## RECORD EXCERPTS
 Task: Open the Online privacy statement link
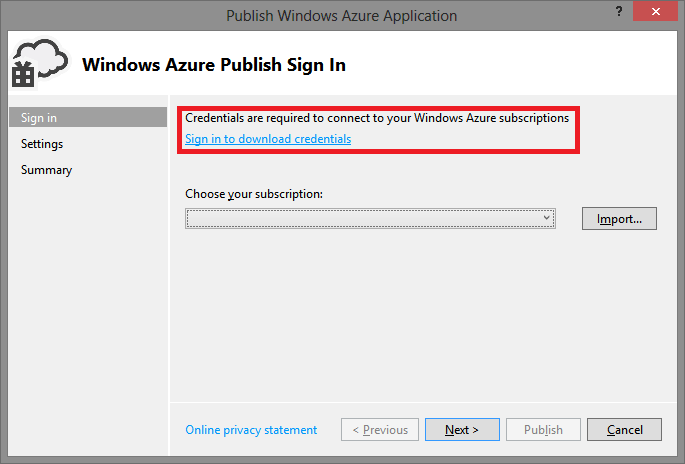point(251,430)
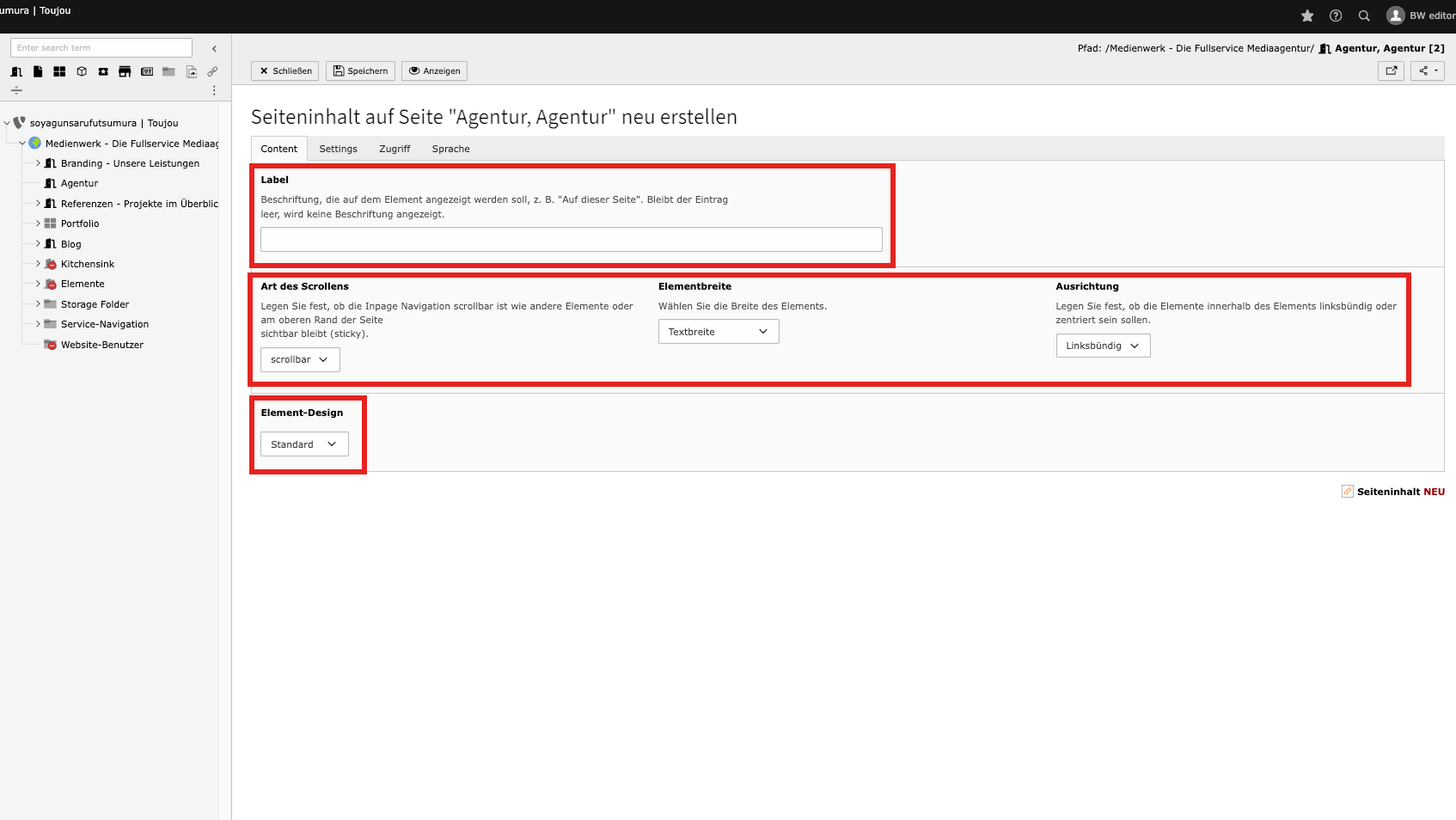Image resolution: width=1456 pixels, height=820 pixels.
Task: Open the Art des Scrollens scrollbar dropdown
Action: pos(300,359)
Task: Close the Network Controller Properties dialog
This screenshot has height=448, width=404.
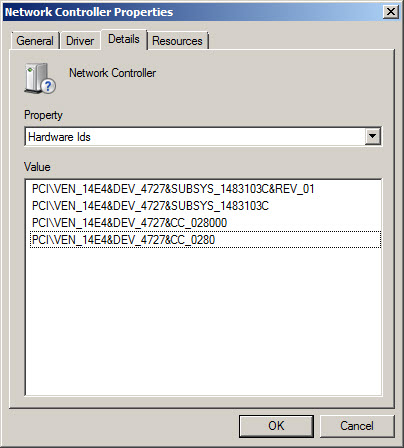Action: point(390,12)
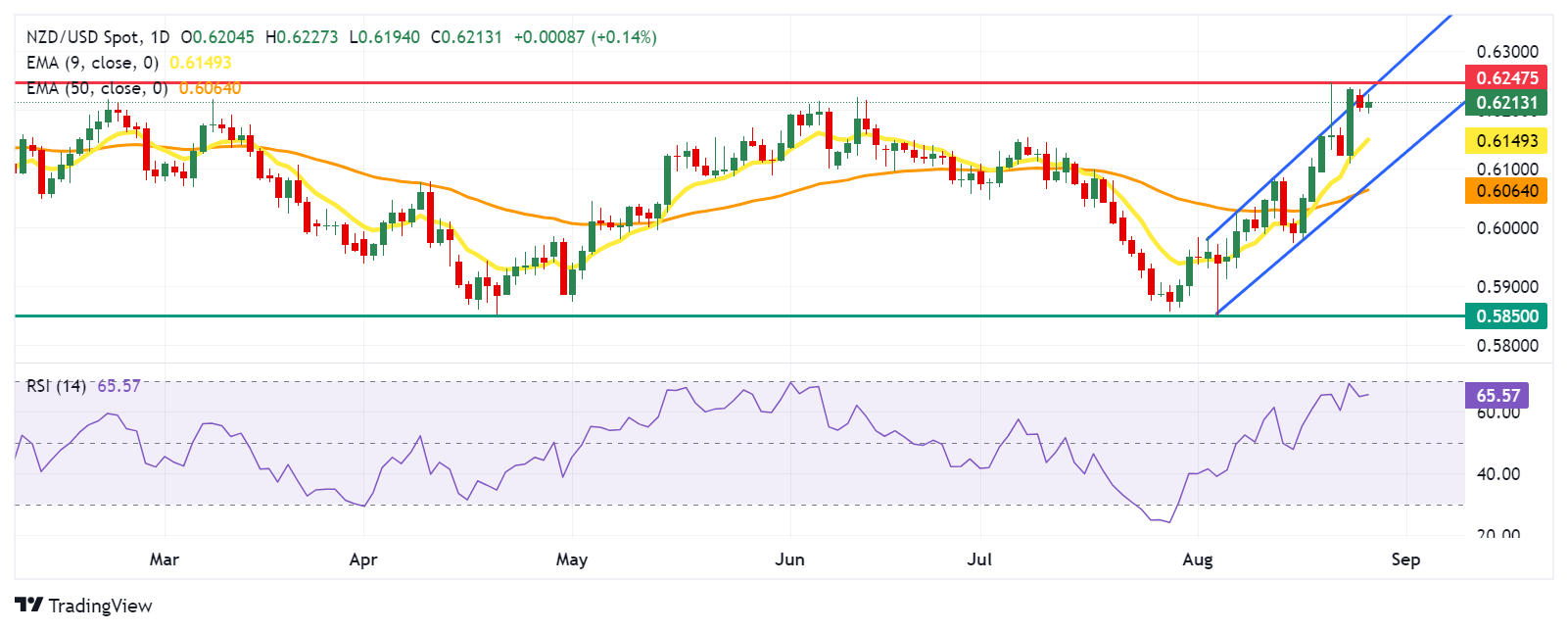Click the green 0.62131 current price label

coord(1506,103)
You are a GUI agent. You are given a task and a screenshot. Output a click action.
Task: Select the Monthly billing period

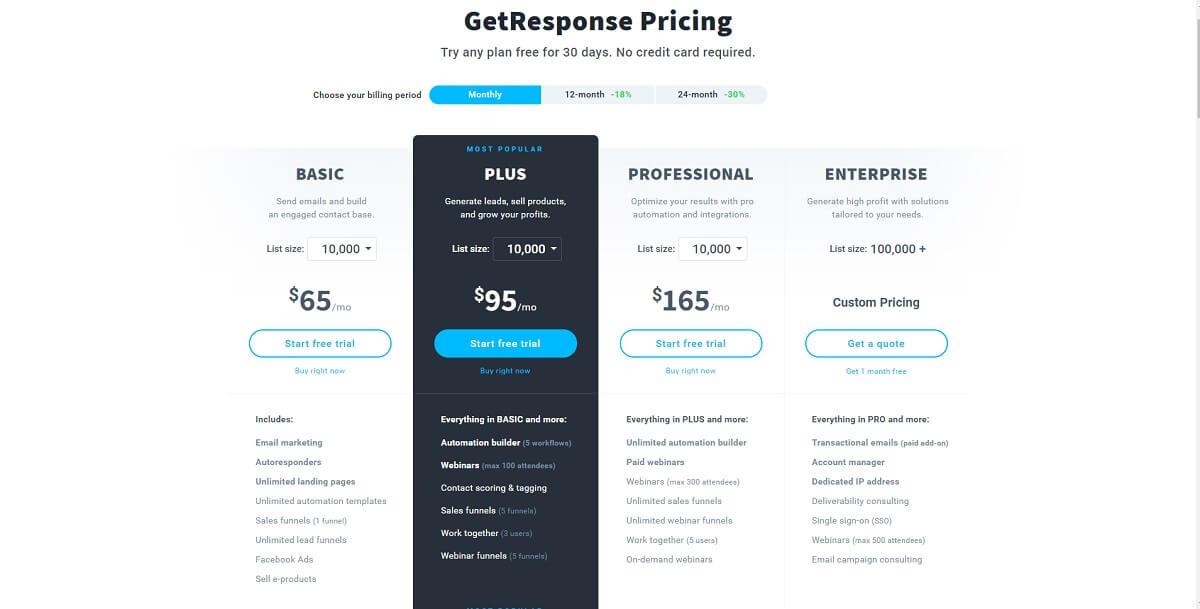click(x=485, y=95)
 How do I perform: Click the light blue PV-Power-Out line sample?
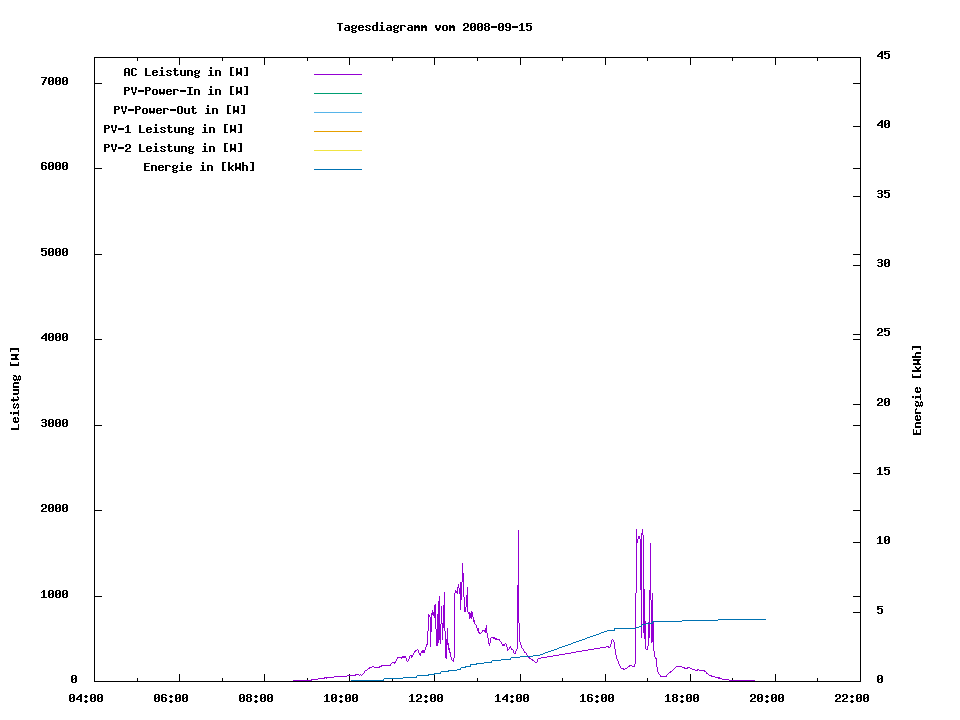click(x=337, y=112)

## YOUR INSTRUCTIONS
Write out all the entries word for word, but skip any images.

## EXERCISE RESPONSE
 Task: Open the Online privacy statement link
point(251,430)
Image resolution: width=1456 pixels, height=820 pixels.
Task: Open the Art des Scrollens scrollbar dropdown
Action: pos(300,359)
Task: Close the Network Controller Properties dialog
This screenshot has height=448, width=404.
Action: point(390,12)
Click the green 0.62131 current price label

coord(1506,103)
You are a GUI agent. You are given a task and a screenshot. Output a click action.
Task: Select the Monthly billing period

click(x=485, y=95)
 How do I perform: Click the light blue PV-Power-Out line sample?
click(x=337, y=112)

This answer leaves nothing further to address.